== Provided data ==
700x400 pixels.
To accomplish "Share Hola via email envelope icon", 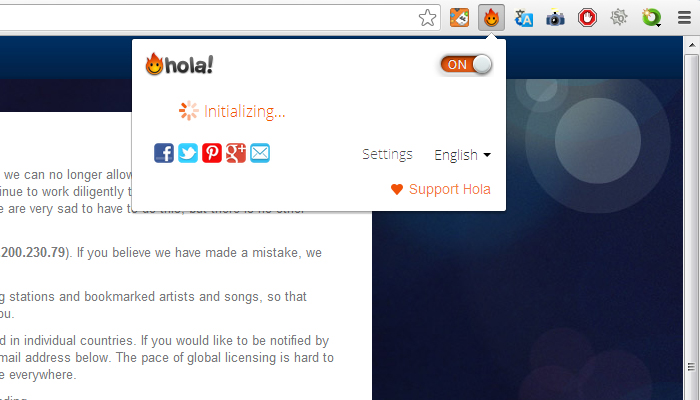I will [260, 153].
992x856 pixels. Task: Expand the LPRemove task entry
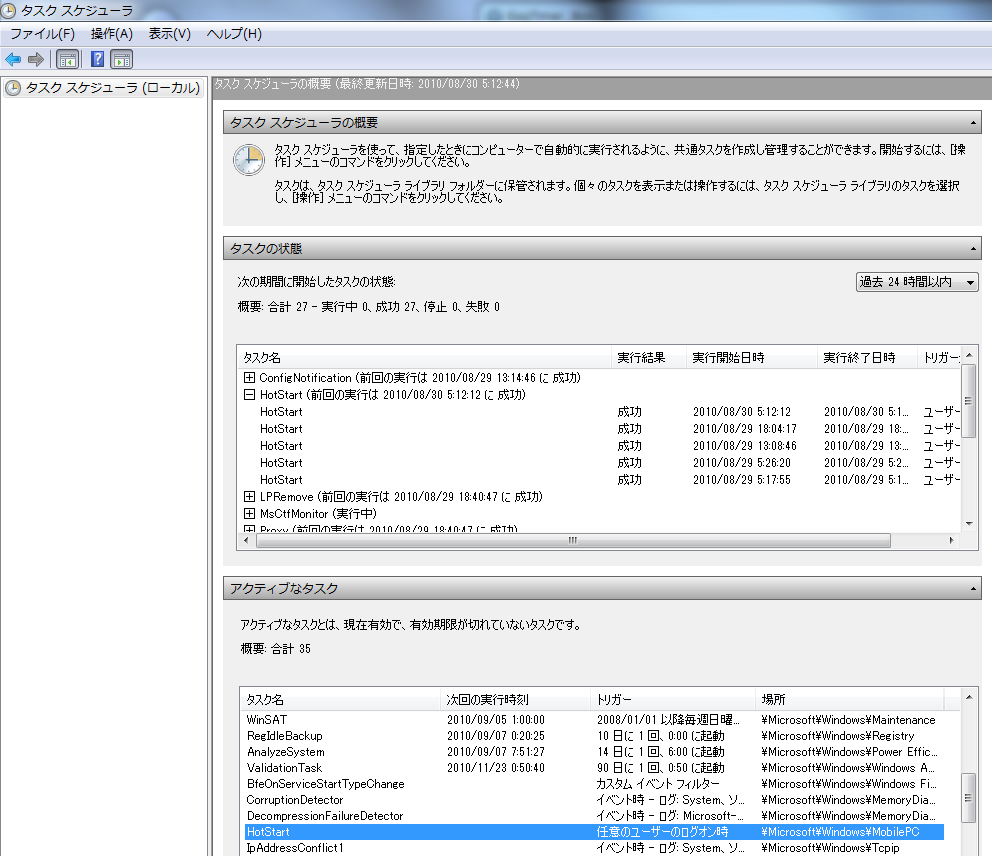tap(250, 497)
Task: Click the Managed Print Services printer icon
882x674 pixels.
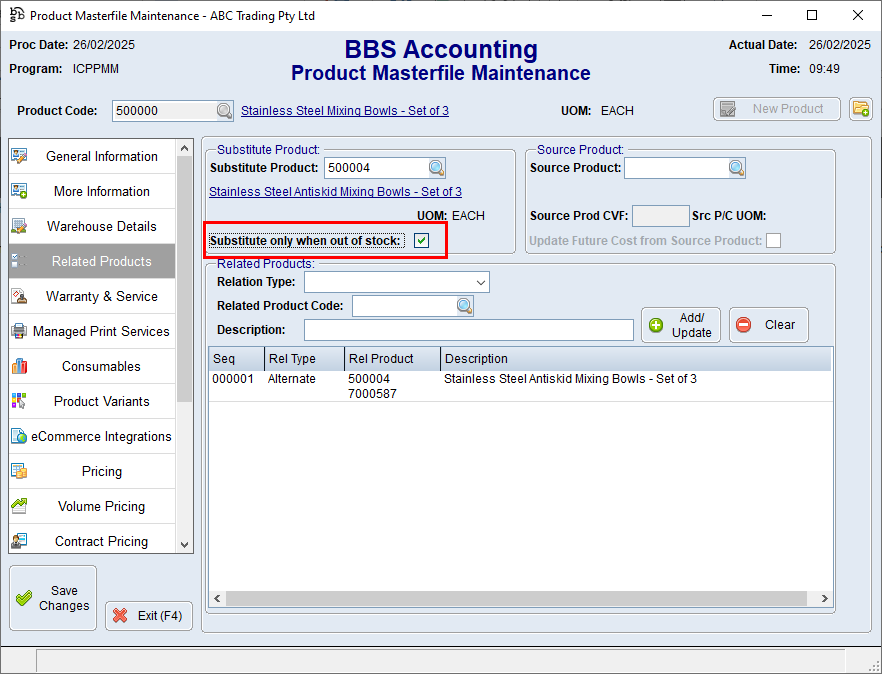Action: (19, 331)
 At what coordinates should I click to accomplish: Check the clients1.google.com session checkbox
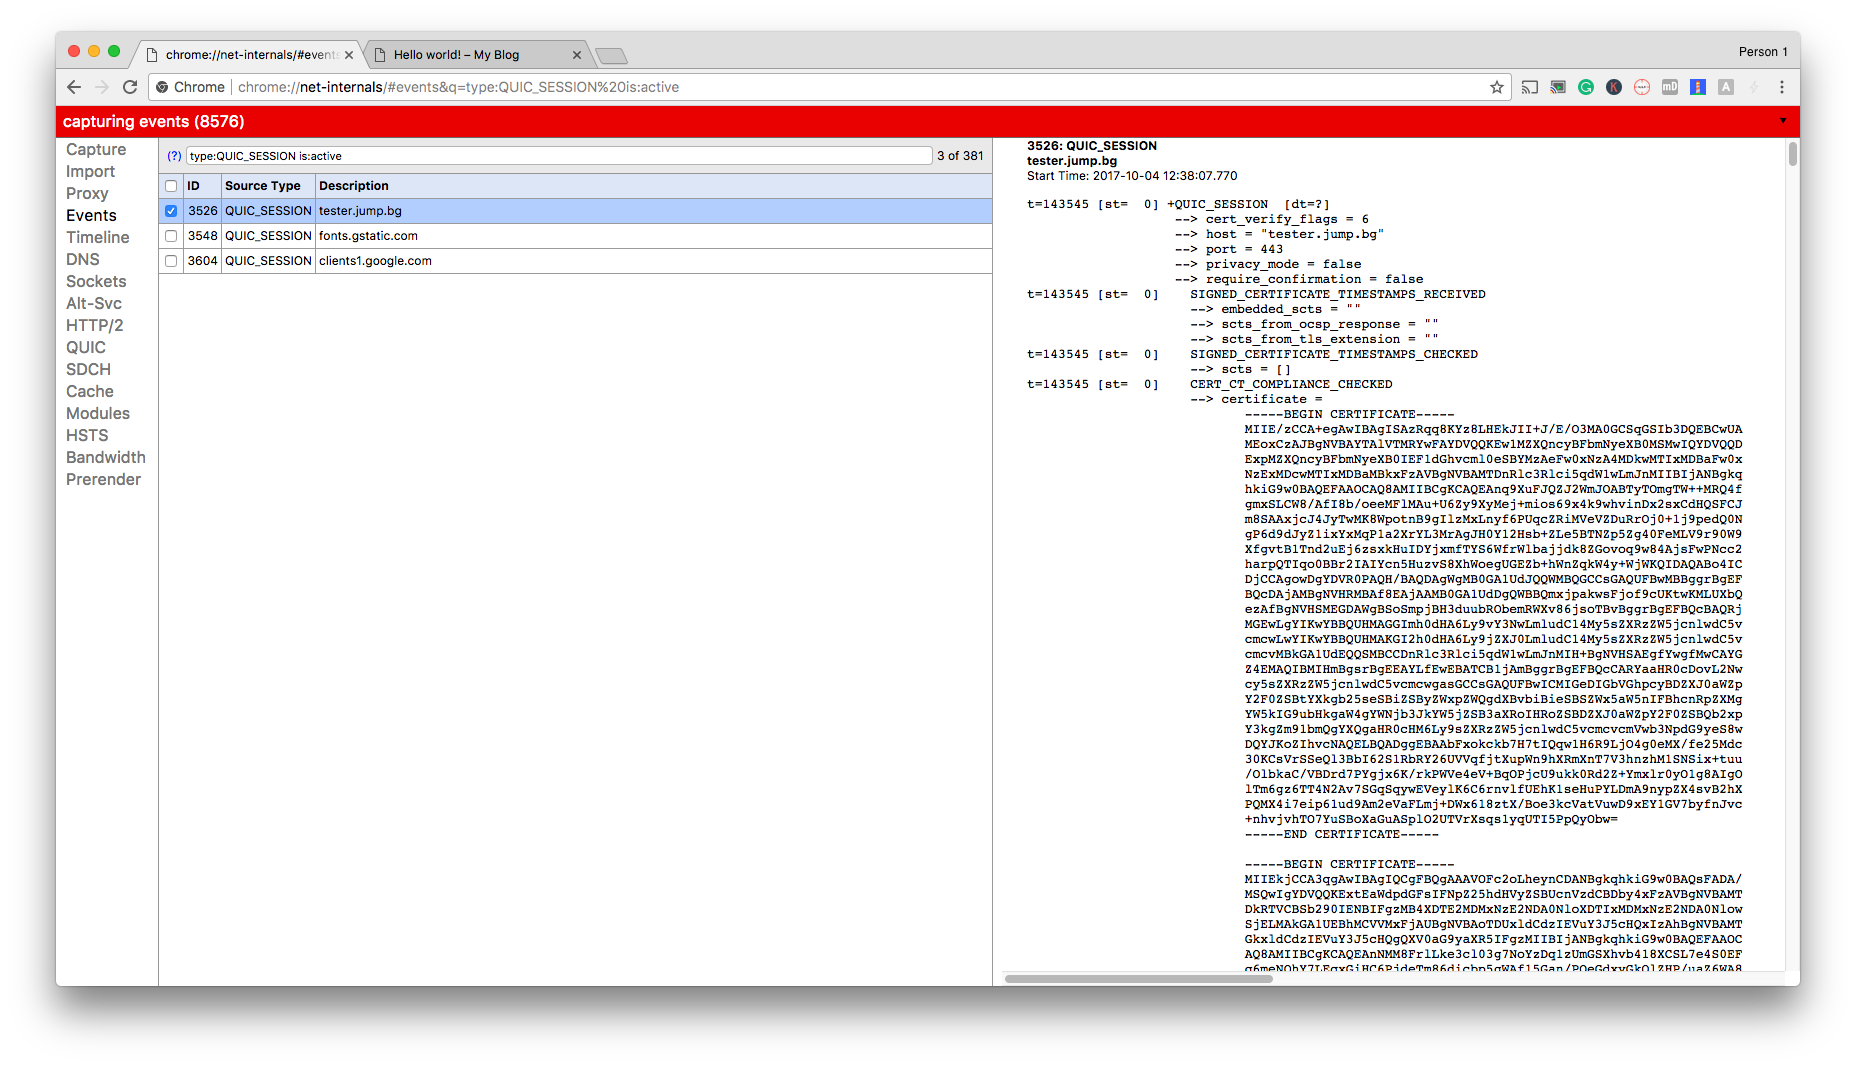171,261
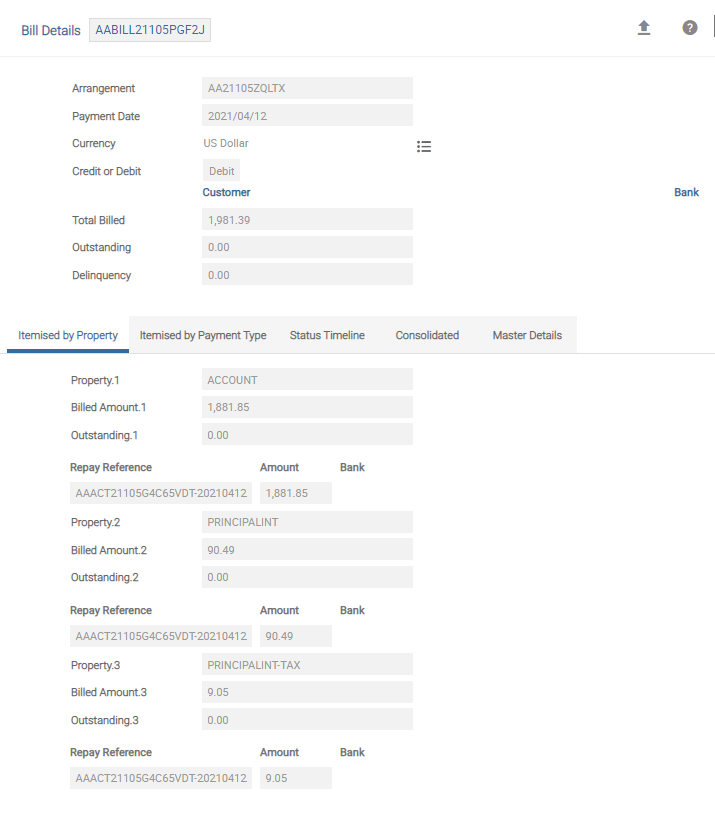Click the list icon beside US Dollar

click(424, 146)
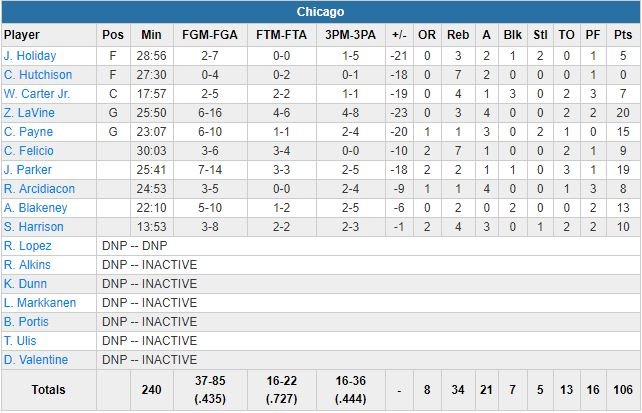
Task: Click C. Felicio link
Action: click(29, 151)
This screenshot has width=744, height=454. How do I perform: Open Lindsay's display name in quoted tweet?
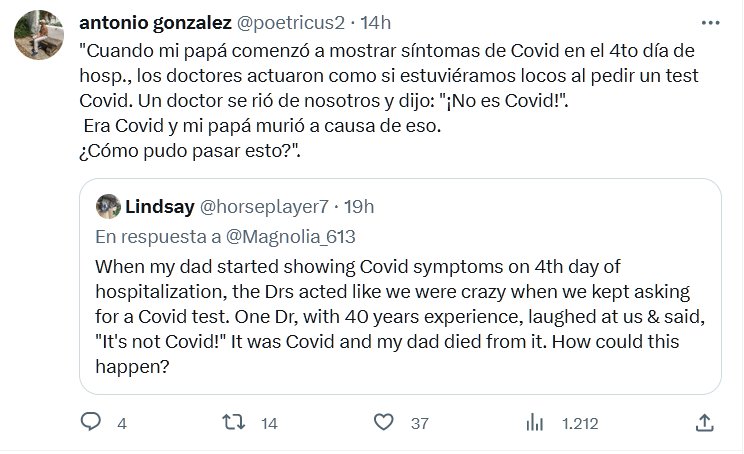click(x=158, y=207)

== Required work ==
Set down word for word the lines beginning with the one containing "Task: Click the" and ending with the last line of the listing, inclusive. Omit every picture.

== Solution ==
Task: Click the Managed Print Services printer icon
882x674 pixels.
Action: (19, 331)
 At what coordinates should I click to accomplish: Check the clients1.google.com session checkbox
171,261
Click the list icon beside US Dollar

click(424, 146)
Task: Click C. Felicio link
Action: click(29, 151)
This screenshot has width=744, height=454. How do I perform: Open Lindsay's display name in quoted tweet?
click(x=158, y=207)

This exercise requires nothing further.